**Dokument**
━━━━━━━━
# Tropischen Seerosen



## Teichforum.info (14. Sep. 2003)

Hallo

Ich suche nach Ablegern von Tropischen Seerosen, insbesondere Blaublühende und Nachtblühende/Dämmerungsblühende. Andere Sorten sind aber auch willkommen.

Hat hier jemand Erfahrung mit Tropischen Seerosen? Insbesondere im Gartenteich?

Danke Stefan (Gärtner)



E-Mail: Palmen2@Web.de


----------



## Teichforum.info (14. Sep. 2003)

Hallo

Unter folgenden Link sind einige Bilder von meinen Teich zu sehn:  http://community.webshots.com/user/Gartner113
Die Bilder findet man unter: Pflanzen aus meinen Garten, Seite zwei.

Gruß Stefan


----------



## Teichforum.info (14. Sep. 2003)

Hallo Namensvetter,

wenn Du willst schauen einmal unter meine Album und unter Thread "Für Steeev": Ist Dir gutt gefallen ? Im Ernst: Wenn das Deine Vorstellungen trifft, würde ich Dir einen oder zwei gut entwickelte Ableger (vermutlich ist es eine N. daubenyana) zukommen lassen. Es handelt sich bei mir um eine zwar blass blühende, dafür ausgesprochen vivipare Art. Diese habe ich auf Deinen Fotos noch nicht gesehen. Leider wohne ich in Toulouse, will heissen, das Porto ist ziemlich unverschämt. Müssen wir uns gegebenenfalls einigen.

Beste Grüsse
Stefan


----------



## Teichforum.info (15. Sep. 2003)

Hallo Stefan,
Werner,StefanS und ich sind Glaube ich hier die einzigen im Forum,die __ Tropische Seerosen haben,außer dir.
Ich könnte mal schauen,ob ich einen Blattableger an der Josephine finde.
Welche Sorten hast du denn?
ich tausche gerne.............
Dieses Jahr ist es aber eigentlich nicht mehr sehr praktisch die Teile zu Tausche etc.


----------



## Teichforum.info (16. Sep. 2003)

* Tropische Seerosen*

Hallo

An Stefan S
Stimmt N. daubenyana habe ich noch nicht, ich würde gerne 2 Ableger nehmen. Hast du eine ungefähre Vorstellung davon wie hoch das Porto ist? Was würdest du für die Ableger haben wollen?
━━━━━━━━
**Bereitgestelltes Material**
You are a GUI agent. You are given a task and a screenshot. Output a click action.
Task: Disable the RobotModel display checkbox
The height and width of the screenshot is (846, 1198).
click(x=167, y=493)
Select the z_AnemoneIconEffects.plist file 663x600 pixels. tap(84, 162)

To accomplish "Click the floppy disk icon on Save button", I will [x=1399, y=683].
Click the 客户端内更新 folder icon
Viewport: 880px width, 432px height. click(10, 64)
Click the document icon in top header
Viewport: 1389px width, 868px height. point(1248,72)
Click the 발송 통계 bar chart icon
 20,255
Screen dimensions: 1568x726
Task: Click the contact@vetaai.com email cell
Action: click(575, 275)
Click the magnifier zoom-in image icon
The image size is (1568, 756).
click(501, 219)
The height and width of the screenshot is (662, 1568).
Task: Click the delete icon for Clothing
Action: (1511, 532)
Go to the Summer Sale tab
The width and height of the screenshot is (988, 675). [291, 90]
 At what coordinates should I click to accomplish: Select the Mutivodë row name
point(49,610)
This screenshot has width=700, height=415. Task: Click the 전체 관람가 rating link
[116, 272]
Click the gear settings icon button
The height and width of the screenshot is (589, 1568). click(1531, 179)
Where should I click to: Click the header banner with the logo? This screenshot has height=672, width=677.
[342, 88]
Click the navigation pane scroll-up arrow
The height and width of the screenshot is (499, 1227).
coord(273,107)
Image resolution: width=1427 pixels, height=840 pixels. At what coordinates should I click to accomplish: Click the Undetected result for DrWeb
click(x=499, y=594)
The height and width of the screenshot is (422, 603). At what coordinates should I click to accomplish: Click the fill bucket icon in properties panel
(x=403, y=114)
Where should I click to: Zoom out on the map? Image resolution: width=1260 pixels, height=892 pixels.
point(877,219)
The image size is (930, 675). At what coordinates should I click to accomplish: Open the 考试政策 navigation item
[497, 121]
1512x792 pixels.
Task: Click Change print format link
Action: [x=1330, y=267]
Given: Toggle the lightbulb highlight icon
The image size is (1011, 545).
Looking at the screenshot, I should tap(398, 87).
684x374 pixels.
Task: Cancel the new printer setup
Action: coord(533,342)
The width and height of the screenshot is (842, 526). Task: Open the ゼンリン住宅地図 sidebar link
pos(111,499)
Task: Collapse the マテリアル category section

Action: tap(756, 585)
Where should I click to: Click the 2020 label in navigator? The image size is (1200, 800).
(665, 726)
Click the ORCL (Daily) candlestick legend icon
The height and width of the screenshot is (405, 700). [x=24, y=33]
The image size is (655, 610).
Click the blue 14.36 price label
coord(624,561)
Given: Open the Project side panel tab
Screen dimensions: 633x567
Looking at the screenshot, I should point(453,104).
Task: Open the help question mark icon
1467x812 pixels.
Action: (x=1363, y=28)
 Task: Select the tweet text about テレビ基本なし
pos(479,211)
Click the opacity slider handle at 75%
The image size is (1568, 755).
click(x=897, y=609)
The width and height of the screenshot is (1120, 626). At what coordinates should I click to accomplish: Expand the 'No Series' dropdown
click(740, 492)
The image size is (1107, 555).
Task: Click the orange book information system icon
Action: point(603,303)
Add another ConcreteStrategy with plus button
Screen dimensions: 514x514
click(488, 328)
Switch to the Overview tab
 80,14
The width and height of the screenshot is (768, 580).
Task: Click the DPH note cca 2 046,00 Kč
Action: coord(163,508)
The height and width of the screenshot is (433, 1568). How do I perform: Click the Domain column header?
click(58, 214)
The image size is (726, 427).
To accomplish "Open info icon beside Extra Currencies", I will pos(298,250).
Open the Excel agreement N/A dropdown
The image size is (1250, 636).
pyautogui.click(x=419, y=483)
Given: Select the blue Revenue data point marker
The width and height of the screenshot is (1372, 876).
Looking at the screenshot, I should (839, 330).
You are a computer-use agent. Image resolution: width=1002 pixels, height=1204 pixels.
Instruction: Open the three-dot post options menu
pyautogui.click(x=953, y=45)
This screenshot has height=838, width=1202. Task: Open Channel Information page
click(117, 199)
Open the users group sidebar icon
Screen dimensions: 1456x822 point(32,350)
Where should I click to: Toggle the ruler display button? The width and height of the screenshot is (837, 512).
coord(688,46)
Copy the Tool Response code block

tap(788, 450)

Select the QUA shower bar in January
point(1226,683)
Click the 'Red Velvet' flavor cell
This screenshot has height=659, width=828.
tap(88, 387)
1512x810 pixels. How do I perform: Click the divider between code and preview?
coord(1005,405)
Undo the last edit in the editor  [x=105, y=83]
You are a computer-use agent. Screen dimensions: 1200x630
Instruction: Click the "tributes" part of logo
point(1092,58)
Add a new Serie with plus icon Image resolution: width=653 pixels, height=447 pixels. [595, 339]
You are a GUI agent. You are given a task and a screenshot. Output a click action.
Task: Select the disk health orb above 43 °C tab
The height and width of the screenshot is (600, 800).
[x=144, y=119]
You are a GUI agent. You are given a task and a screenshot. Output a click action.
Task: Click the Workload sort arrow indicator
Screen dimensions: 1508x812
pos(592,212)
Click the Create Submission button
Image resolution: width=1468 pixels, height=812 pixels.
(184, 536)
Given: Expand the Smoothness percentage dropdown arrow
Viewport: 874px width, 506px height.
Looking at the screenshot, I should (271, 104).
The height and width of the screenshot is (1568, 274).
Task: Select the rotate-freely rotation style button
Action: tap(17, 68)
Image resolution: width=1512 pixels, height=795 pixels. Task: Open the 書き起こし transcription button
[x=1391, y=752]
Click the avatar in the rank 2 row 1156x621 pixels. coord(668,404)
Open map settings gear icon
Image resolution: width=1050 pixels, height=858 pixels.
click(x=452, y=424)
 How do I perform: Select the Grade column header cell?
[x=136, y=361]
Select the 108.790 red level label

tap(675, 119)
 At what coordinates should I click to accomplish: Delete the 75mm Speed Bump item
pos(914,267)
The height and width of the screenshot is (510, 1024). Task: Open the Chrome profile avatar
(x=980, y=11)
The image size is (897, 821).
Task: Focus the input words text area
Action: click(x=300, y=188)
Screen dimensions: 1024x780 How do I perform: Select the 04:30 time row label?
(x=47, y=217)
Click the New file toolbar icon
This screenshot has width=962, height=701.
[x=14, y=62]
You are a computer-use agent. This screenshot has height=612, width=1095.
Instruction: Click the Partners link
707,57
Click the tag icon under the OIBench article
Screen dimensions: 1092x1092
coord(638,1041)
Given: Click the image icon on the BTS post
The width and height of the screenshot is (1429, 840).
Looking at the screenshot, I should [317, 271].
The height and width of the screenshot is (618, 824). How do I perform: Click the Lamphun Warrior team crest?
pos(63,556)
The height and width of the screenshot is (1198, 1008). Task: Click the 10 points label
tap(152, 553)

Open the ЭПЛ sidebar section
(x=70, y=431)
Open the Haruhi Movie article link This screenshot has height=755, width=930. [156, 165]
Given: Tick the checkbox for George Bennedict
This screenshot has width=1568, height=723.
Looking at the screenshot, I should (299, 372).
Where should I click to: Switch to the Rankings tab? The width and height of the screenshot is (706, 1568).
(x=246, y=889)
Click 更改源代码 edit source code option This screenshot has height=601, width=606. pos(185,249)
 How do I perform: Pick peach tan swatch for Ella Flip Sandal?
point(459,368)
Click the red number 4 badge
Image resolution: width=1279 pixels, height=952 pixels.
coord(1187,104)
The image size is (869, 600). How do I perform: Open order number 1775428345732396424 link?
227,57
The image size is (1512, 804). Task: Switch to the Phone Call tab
━━━━━━━━
**Aufgaben**
• a. Prüfe anhand des Forumsthreads über tropische Seerosen, ob die folgenden Aussagen zutreffen, und belege jede Entscheidung mit Ja oder Nein sowie den ausschlaggebenden Worten aus dem Forumsthread als wörtlichem Zitat. (i) Im ersten Beitrag wird vor allem nach blaublühenden und nachtblühenden Sorten gesucht. (ii) Der Verfasser des Beitrags, der mit „Hallo Namensvetter“ beginnt, wohnt in Toulouse. (iii) Im Beitrag vom 16. Sep. 2003 werden drei Ableger der N. daubenyana erbeten.
• b. Wiederhole aus den Einträgen wortgetreu die Zeilen von der Zeile mit „You are a computer-use agent. Image“ bis zur Zeile mit „click(117, 199)“, beide eingeschlossen.

**Lösungen**
• a.
(i) Ja: „insbesondere Blaublühende und Nachtblühende/Dämmerungsblühende“
(ii) Ja: „Leider wohne ich in Toulouse“
(iii) Nein: „ich würde gerne 2 Ableger nehmen“

• b.
You are a computer-use agent. Image resolution: width=1002 pixels, height=1204 pixels.
Instruction: Open the three-dot post options menu
pyautogui.click(x=953, y=45)
This screenshot has height=838, width=1202. Task: Open Channel Information page
click(117, 199)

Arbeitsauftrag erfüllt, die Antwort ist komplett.